━━ STUDY TEXT
Follow these guidelines in any department on any rotation and I guarantee you’ll have a good (or at the very least, tolerable) relationship with the rest of the staff. I hope you enjoy your emergency rotation and if Crazy Carl is insisting that the key to survival lies in dismantling the IV pump, please order Haldol stat.

Your friend,

Maha

11 comments:

Grumpy, M.D. said...

Failure to follow these friendly guidelines will result in your gonads being served in a cafeteria omelet.

Pie said...

Ahahahaha that's hilarious. I'm student nurse in UK, but most of it's the same for the junior drs (F1+F2). Thank you for that, made me laugh so much! Rhiannon x

StorytellERdoc said...

Maha, great post! Where I work, I am on faculty for our ER residency and every single point you make has been covered at one time or another with our residents. But talented you nailed them in a great list...good job. It all comes down to communication, doesn't it? And if a resident comes in on a pedestal, he's pretty much marked for the four years! Too bad...

Have a great weekend.

DreamingTree said...

Outstanding! This should be required reading. :-)

ERP said...

I like the term "doclings".

Albinoblackbear said...

Yes, yes, yes, yes and yes. To all of the points in your post. Very well put.

If I may, I'd also like to add a couple...

9.b) don't be afraid to say 'I don't know' or ask for help when you are in over your head. Acting like a cowboy, pretending you know everything, and being perma-cavalier does not make you look like a confident, brilliant doctor. Nay, it makes you look like a tit. And people won't trust you. Strangely, if you admit you don't know something or if you *ask* a question the nurses will actually respect you more for being human and honest. We don't expect you to know everything. This isn't medical school.

11) Don't try and ply us with TimBits. If you're going to bring food make it HIGH quality (individually wrapped to avoid MRSA contamination) chocolate or savory delights.

If Crazy Carl is acting up and you are writing the haldol order, don't make it for 2.5mg PO PRN if Seroquel 20mg PO doesn't work. We'd rather give Carl a cup of (more effective) chamomile tea than wrestle him to the ground for the seroquel he doesn't want to take. Maybe even throw in a little ativan IM both for him and us. :-)

Doctor D said...

Doctor's order:

"Nurse Maha may administer treatment until patient becomes better and then discharge patient from the ER."

What can I say? I value your judgment.

I agree with ERP. "Doclings" is a wonderful neologism.

Maha said...

Dr. G - something tells me gonad omelet has probably been served recently.

Pie, Dreaming Tree and StorytellERdoc - glad my post managed to amuse as well as educate :P

ABB - I especially like rule 11 and the addendum added for Crazy Carl. Very befitting.

Dr. D - you write that now, but my judgment becomes increasingly warped as the shift goes on. In more desperate moments, i've considered throwing holy water at some difficult families!

Anonymous said...

Maha... you make me so glad I'm now working in a nonteaching hospital out in the 'burbs.

The VS thing always annoyed me too.

I've seen the "Stat warm blanket" and order too. I'll get right on that,and the blanket warmer is just down the hall. And don't be writing stat orders unless your patient is in imminent danger of death. In the emerg,this leads to "stat stat" and "superstat" and other silliness.

Anonymous said...

I just discovered your blog via a link from another blog, and I'm looking forward to reading your posts. As a resident (in Canada!) I appreciate your list. Common sense and respect for co-workers can go a long way!

I am concerned about Albinoblackbear's item 11 though. What do you think the resident's intention was, bringing in those TimBits? Could s/he have been simply bringing in some munchies for the shift, and sharing with you? Or reciprocating for the chips s/he ate on the previous shift? Wait until you are a resident... will you be able to afford (the money and the time) to bring in box of high-quality individually-wrapped box of gourmet chocolates to each shift?
- Canadian resident

NewgradRN said...

Amen to number 7. I confess that as a new grad nurse only a couple of weeks ago I misplaced 2 end of bed charts and completeley forgot about them until I found out where the other staff found them. *blushes* you can bet I won't be doing that again!! and no its not fun.
━━━━
━━ PROVIDED INFORMATION
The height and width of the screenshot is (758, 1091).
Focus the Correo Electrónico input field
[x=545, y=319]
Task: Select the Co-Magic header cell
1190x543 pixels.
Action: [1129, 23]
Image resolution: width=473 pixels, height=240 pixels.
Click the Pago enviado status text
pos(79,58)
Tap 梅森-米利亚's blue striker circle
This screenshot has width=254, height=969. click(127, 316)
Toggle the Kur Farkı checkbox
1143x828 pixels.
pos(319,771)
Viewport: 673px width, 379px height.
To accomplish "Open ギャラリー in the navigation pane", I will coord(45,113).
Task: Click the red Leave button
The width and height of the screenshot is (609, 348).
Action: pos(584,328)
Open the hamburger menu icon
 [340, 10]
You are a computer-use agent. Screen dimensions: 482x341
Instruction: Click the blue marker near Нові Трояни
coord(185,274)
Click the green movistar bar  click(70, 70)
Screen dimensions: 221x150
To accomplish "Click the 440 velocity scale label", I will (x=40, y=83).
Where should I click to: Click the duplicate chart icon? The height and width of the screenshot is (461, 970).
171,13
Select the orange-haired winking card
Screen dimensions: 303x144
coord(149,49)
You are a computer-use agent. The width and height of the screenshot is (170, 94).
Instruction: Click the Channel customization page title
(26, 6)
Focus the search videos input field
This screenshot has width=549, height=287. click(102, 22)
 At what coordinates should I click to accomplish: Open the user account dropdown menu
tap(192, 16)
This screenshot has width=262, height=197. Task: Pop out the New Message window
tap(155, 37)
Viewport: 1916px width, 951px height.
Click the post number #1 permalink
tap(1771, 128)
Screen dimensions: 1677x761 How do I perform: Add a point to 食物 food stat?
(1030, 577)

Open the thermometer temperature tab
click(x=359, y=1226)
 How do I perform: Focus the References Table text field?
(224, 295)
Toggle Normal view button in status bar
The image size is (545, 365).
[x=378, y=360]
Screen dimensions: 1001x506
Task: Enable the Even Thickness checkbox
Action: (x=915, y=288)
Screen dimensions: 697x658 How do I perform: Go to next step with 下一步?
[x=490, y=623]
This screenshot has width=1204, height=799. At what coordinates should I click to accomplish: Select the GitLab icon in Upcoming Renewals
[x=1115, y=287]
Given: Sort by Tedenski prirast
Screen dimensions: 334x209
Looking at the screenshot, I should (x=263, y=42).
━━━━
DIRECTIONS. In the blog comments, what kind of food does Albinoblackbear say a resident should bring if bringing food?

SOLUTION TO THE PROBLEM. High-quality chocolate or savory delights, individually wrapped to avoid MRSA contamination.